Saskatchewan Farmland's Long-Term Trend: Why Canada's Largest Landowner Says It's "Not at the Top Yet"
After taking Saskatchewan farmland from roughly $345/acre to several thousand dollars an acre over fifteen years, Canada's largest farmland owner is still buying — and still bullish. This is the structural logic behind that conviction: five core drivers that nearly all point the same direction, a clear-eyed look at the regional risks, and what it means for landowners and investors.
On June 23, 2026, in front of a room of several hundred farmers, Canada's largest farmland owner Robert Andjelic said something that quieted the room — the economy remains turbulent, but land is the one certain bet.
The weight of that statement comes from who said it. Andjelic began buying Saskatchewan farmland at scale around 2010, when the average price was roughly $345/acre. Today that same land is worth several thousand dollars an acre, and he holds well over 200,000 acres — making him the largest private farmland owner in Canada.
What makes it more notable is the timing. FCC data show Saskatchewan farmland values rising 15.7% in 2023, 13.1% in 2024, and 9.4% in 2025 — three consecutive years of strong appreciation during a period of tight credit. And it is after all of that appreciation that Andjelic chose to remain bullish.

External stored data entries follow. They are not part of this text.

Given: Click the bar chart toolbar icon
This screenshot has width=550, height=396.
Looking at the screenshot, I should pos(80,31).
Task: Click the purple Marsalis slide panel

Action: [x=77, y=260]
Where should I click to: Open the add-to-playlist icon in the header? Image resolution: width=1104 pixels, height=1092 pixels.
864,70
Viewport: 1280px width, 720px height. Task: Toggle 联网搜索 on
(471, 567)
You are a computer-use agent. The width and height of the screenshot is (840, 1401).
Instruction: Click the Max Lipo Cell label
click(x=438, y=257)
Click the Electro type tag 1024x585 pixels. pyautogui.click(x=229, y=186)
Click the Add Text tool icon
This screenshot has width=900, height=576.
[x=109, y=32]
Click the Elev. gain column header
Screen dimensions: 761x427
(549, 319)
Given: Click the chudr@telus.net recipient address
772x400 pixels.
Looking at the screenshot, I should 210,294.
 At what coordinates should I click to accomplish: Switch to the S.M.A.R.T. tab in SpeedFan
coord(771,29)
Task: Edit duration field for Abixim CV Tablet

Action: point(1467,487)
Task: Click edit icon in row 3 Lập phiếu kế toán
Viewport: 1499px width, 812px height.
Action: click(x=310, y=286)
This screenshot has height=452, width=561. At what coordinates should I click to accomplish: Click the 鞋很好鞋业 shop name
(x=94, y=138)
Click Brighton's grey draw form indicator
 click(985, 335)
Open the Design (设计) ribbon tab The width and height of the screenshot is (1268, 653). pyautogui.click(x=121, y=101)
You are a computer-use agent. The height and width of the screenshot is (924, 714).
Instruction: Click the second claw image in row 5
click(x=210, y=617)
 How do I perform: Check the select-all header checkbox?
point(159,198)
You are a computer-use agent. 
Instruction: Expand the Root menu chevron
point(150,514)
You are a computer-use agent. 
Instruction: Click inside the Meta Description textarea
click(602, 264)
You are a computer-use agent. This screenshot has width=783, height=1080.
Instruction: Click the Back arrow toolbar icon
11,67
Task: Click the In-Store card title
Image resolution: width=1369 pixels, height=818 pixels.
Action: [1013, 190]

This article isn't about sentiment — it's about logic. Below, we break down the five core drivers of Saskatchewan farmland value, project where they're heading over the next decade, cite Andjelic's specific arguments, and honestly address the risks and the counter-case — because any trend analysis that only tells the good news isn't worth trusting.
1The five core drivers of farmland value
Farmland prices don't move randomly. They're driven by a handful of clear structural forces. Understand these five, and you can judge the trend for yourself rather than relying on anyone's "prediction."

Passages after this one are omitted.